The rare anger flushed Letty's cheek and flashed from her eyes as she read; for, in addition to the prime annoyance, her aunt's note was addressed to her and not to Mary, to whom it did not even allude. Mary only smiled inwardly at this, but Letty felt deeply hurt, and her displeasure with her aunt added yet a shade to the dimness of her judgment. She rose at once.

"Will you not tell me first what is troubling you, Letty?" said Mary.

"No, dear, not now," replied Letty, caring a good deal less about the right ordering of her way than when she entered the house. Why should she care, she said to herself—but it was her anger speaking in her—how she behaved, when she was treated so abominably?

"Then I will come and see you on Sunday," said Mary; "and then we shall manage to have our talk."

They kissed and parted—Letty unaware that she had given her friend a less warm kiss than usual. There can hardly be a plainer proof of the lowness of our nature, until we have laid hold of the higher nature that belongs to us by birthright, than this, that even a just anger tends to make us unjust and unkind: Letty was angry with every person and thing at Thornwick, and unkind to her best friend, for whose sake in part she was angry. With glowing cheeks, tear-filled eyes, and indignant heart she set out on her walk home.

It was a still evening, with a great cloud rising in the southwest; from which, as the sun drew near the horizon, a thin veil stretched over the sky between, and a few drops came scattering. This was in harmony with Letty's mood. Her soul was clouded, and her heaven was only a place for the rain to fall from. Annoyance, doubt, her new sense of constraint, and a wide-reaching, undefined feeling of homelessness, all wrought together to make her mind a chaos out of which misshapen things might rise, instead of an ordered world in which gracious and reasonable shapes appear. For as the place such will be the thoughts that spring there; when all in us is peace divine, then, and not till then, shall we think the absolutely reasonable. Alas, that by our thoughtlessness or unkindness we should so often be the cause of monster-births, and those even in the minds of the loved! that we should be, if but for a moment, the demons that deform a fair world that loves us! Such was Mrs. Wardour, with her worldly wisdom, that day to Letty.

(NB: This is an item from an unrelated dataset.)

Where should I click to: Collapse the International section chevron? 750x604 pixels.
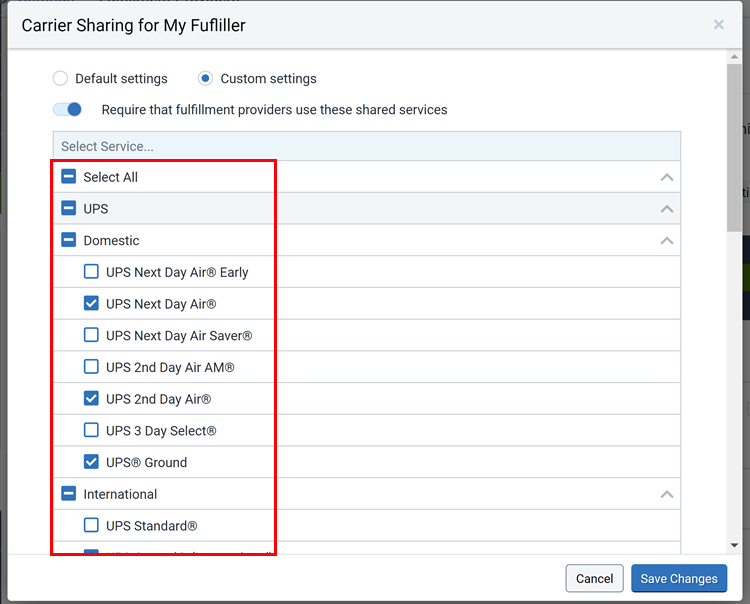(667, 494)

About half-way to Thornwick, the path crossed a little heathy common; and just as Letty left the hedge-guarded field-side, and through a gate stepped, as it were, afresh out of doors on the open common, the wind came with a burst, and brought the rain in earnest. It was not yet very heavy, but heavy enough, with the wind at its back, and she with no defense but her parasol, to wet her thoroughly before she could reach any shelter, the nearest being a solitary, decrepit old hawthorn-tree, about half-way across the common. She bent her head to the blast, and walked on. She had no desire for shelter. She would like to get wet to the skin, take a violent cold, go into a consumption, and die in a fortnight. The wind whistled about her bonnet, dashed the rain-drops clanging on the drum-tight silk of her parasol, and made of her skirts fetters and chains. She could hardly get along, and was just going to take down her parasol, when suddenly, where was neither house nor hedge nor tree, came a lull. For from behind, over head and parasol, had come an umbrella, and now came a voice and an audible sigh of pleasure.

"I little thought when I left home this afternoon," said the voice, "that I should have such a happiness before night!"

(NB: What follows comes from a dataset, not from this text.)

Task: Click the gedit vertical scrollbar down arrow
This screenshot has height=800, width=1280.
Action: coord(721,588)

At the sound of the voice Letty gave a cry, which ran through all the shapes of alarm, of surprise, of delight; and it was not much of a cry either.

"O Tom!" she said, and clasped the arm that held the umbrella. How her foolish heart bounded! Here was help when she had sought none, and where least she had hoped for any! Her aunt would have her run from under the umbrella at once, no doubt, but she would do as she pleased this time. Here was Tom getting as wet as a spaniel for her sake, and counting it a happiness! Oh, to have a friend like that—all to herself! She would not reject such a friend for all the aunts in creation. Besides, it was her aunt's own fault; if she had let her stay with Mary, she would not have met Tom. It was not her doing; she would take what was sent her, and enjoy it! But, at the sound of her own voice calling him Tom, the blood rushed to her cheeks, and she felt their glow in the heart of the chill-beating rain.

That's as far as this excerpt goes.